In the course of regeneration of viral hepatitis, different types of pathology have different features. In acute and chronic hepatitis (G1-2), the regeneration is mainly owing to the proliferation of mature hepatocytes, and in chronic hepatitis (G3-4), there is the participation of HPCs, although they are limited. In severe hepatitis, however, since the replicative capacity of normal hepatocytes is impaired or prohibited, liver regenerates and restores mainly by the means of hepatic stem cells activation and proliferation. But the hepatic stem cells don't differentiate into their mature functional compartments directly at all. There are several intermediary or transition populations. In human severe hepatitis, they are mainly ductular cells, and parts of them are small hepatocyte-like cells.
通过检测肝祖细胞(HPCs)标志物来鉴定重型肝炎(SH)患者中的肝祖细胞,并研究其分布和定位特征。
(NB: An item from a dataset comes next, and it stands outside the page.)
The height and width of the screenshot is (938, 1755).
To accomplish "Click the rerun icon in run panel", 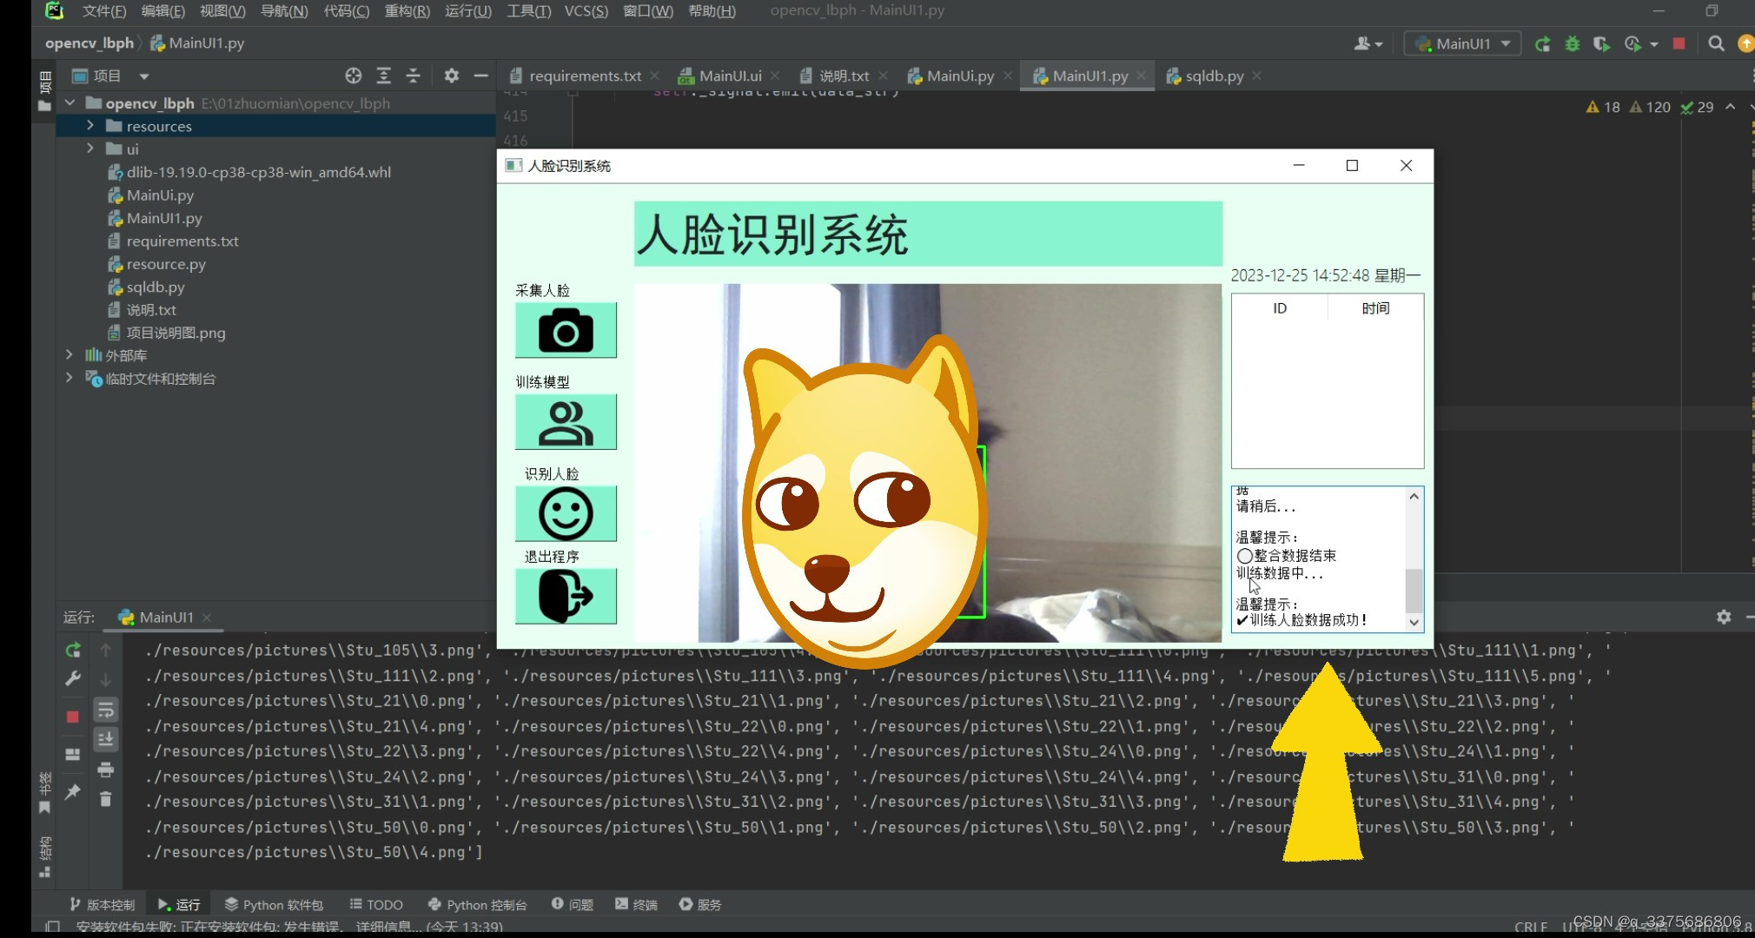I will 73,650.
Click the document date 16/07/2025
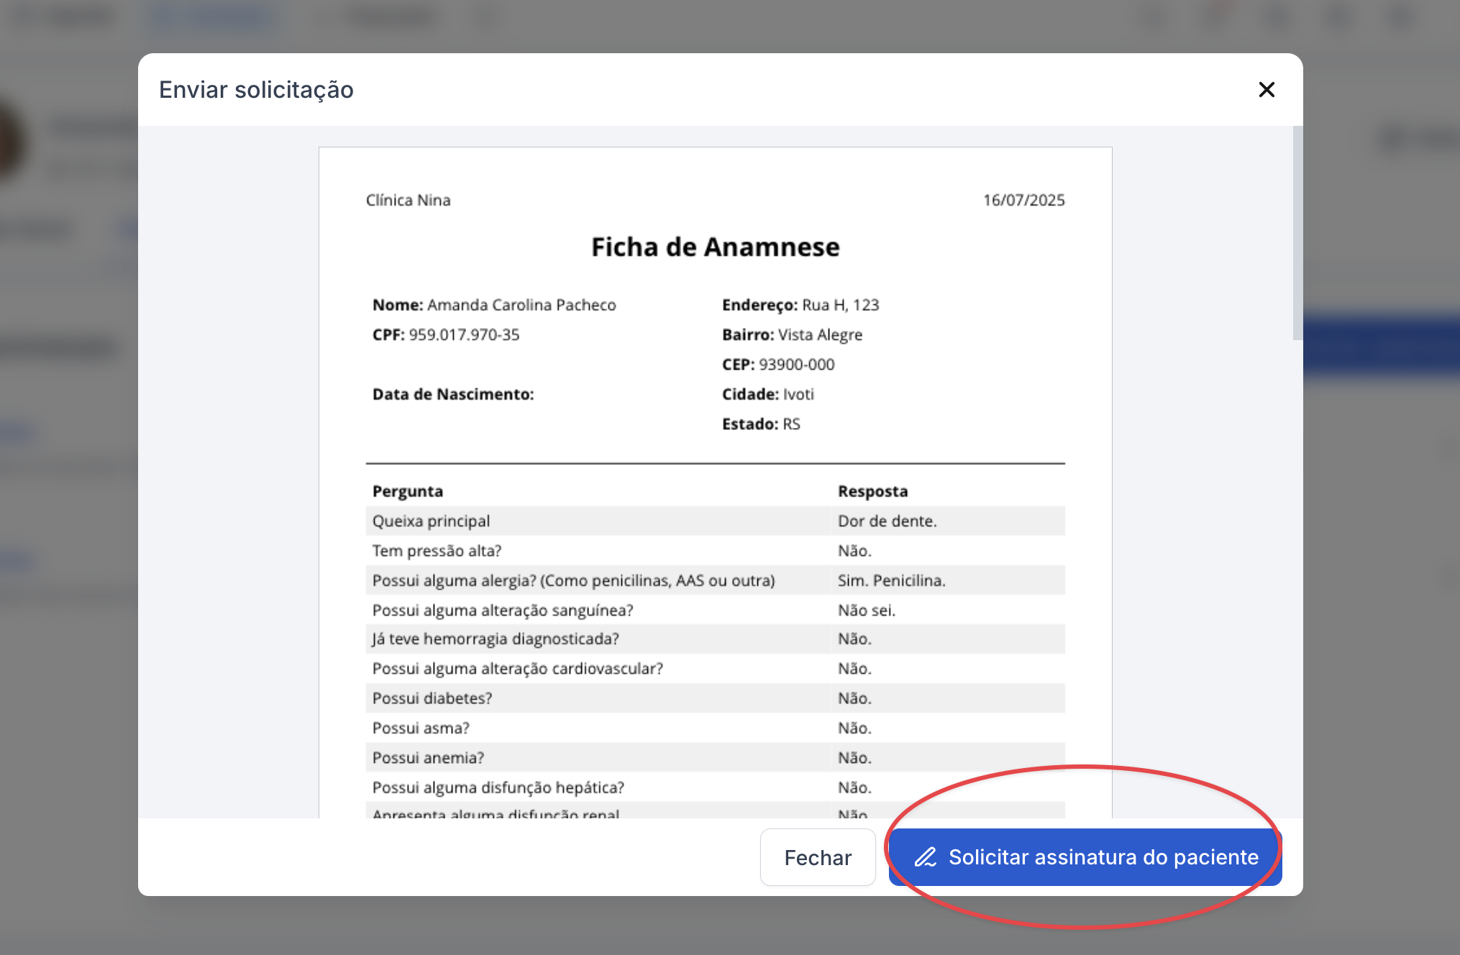Screen dimensions: 1460x955 (1023, 201)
采用免疫组织化学(IHC)法检测59例重型肝炎患者肝组织中的干细胞因子受体(c-kit)、π类谷胱甘肽S-转移酶(GST-π)、分化簇34(CD34)、细胞角蛋白19(CK19)、细胞角蛋白18(CK18)和甲胎蛋白(AFP)。同时,检测58例急性或慢性肝炎患者作为对照。
重型肝炎患者中可见肝祖细胞。其中大多数以导管样细胞形式存在,在以往研究中被称为“典型导管样增生(ADP)”或“典型导管样反应”。这些导管样细胞主要位于门管区、纤维间隔、汇管区周围实质以及假小叶与炎症灶的交界处。此外,在这些细胞中可检测到c-kit、GST-π、CK19和CK18,但未检测到CD34和AFP。另一种肝祖细胞是小肝细胞样细胞(SHLC),它可表达c-kit、GST-π和CK18,但不表达CK19、CD34和AFP。半定量分析显示,重型肝炎患者中ADP的范围明显大于急性和慢性肝炎患者(χ2 = 63.62,P < 0.05),亚急性重型肝炎和慢性重型肝炎患者中ADP的范围也明显大于急性重型肝炎患者。
在病毒性肝炎再生过程中,不同类型的病理变化具有不同特征。在急性和慢性肝炎(G1-2)中,再生主要归因于成熟肝细胞的增殖,而在慢性肝炎(G3-4)中,肝祖细胞参与其中,尽管数量有限。然而,在重型肝炎中,由于正常肝细胞的复制能力受损或被抑制,肝脏主要通过肝干细胞的激活和增殖来再生和恢复。但肝干细胞根本不会直接分化为成熟的功能区室。存在几个中间或过渡群体。在人类重型肝炎中,它们主要是导管样细胞,部分是小肝细胞样细胞。